Will Colocation Space
Yearn To Be Free?
CityReach CEO: Managed Services will
fundamentally alter price equation
By
Rich Miller
ColocationGuide News Staff
WASHINGTON,
D.C. (Nov. 16, 2000) -- "I'll probably be giving away
space for free 12 months from now," says Sanjaya Addanki.
The word "free"
has always been an attention-getter on the Internet. It did the
trick for Addanki, the new chief executive officer of CityReach
International, during his talk Thursday at the Colocation Summit
as he outlined his company's plans to provide free rack space
while profiting primarily from managed services.
"It's very much
like Gillette, where you give away the razor for free and then
sell the blades," said Addanki, 43, an IBM veteran who joined
CityReach as CEO in September. "All this is predicated on
success in the managed services space."
Even if free server
space never becomes widespread, some industry observers worried
that such predictions could eventually pressure the lucrative
margins in the colocation business, where top-tier facilities
can charge thousands of dollars of annual revenue per square foot
of rack space.
The critical importance
of keeping e-commerce sites online on a 24x7x365 basis has convinced
corporations of the value of reliability and redundancy in the
data center. As a result, hosting and colocation providers have
been able to maintain attractive price structures.
"Demand
is still high for colocation services and prices for both 'pure
colocation' and managed services offerings is set to rise in the
medium term," notes The Phillips Group, the sponsor of last
week's forum, in an upcoming study of the U.S. colocation market.

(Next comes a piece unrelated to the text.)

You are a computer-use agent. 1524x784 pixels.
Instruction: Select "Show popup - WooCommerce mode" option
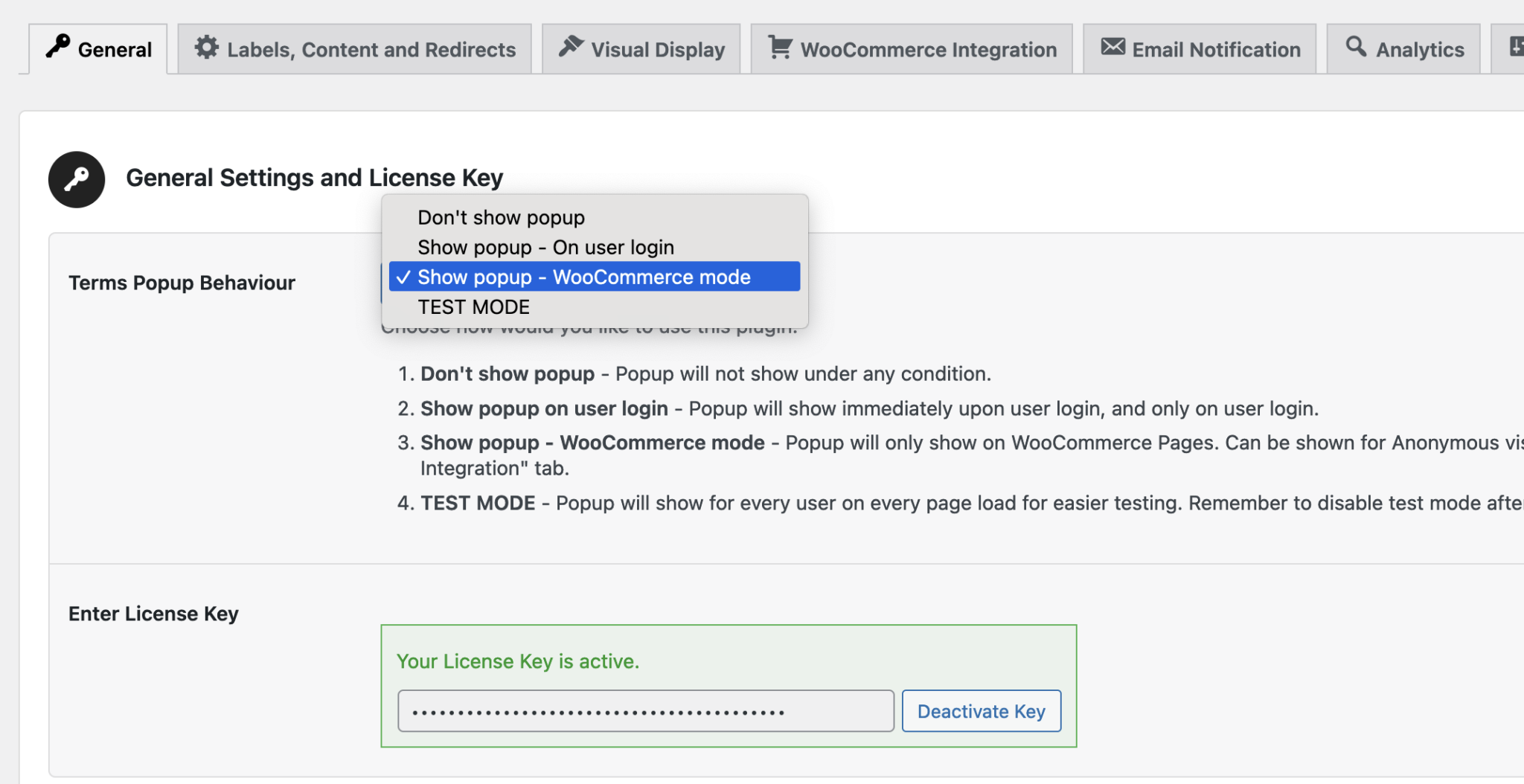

Nonetheless, the Internet's
culture of free stuff is a business challenge. Last year numerous
consumer e-commerce sites set out to swap free services - including
Web pages and e-mail - for eyeballs for advertising. Many of these
"B2C" players with ad-based revenue models were among
the hardest hit in the NASDAQ stock market's dot-com selloff last
spring.
Meanwhile, application
service providers such as BigStep.com
have offered free hosting and shopping carts to small businesses,
hoping to build a captive market for value-added paid services
such as merchant banking accounts.
London-based CityReach
has made believers of its investors. The company currently has
1.5 million square feet of space in 12 cities, and has about $325
million available to pursue its vision of the service-driven colocation
market, including $200 million in equity financing and $125 million
in senior debt. It recently opened a U.S. headquarters operation
in Ft. Lauderdale.
"Corporations
want to work with other companies on the Web," said Addanki,
who. "That's what the Business Internet is all about."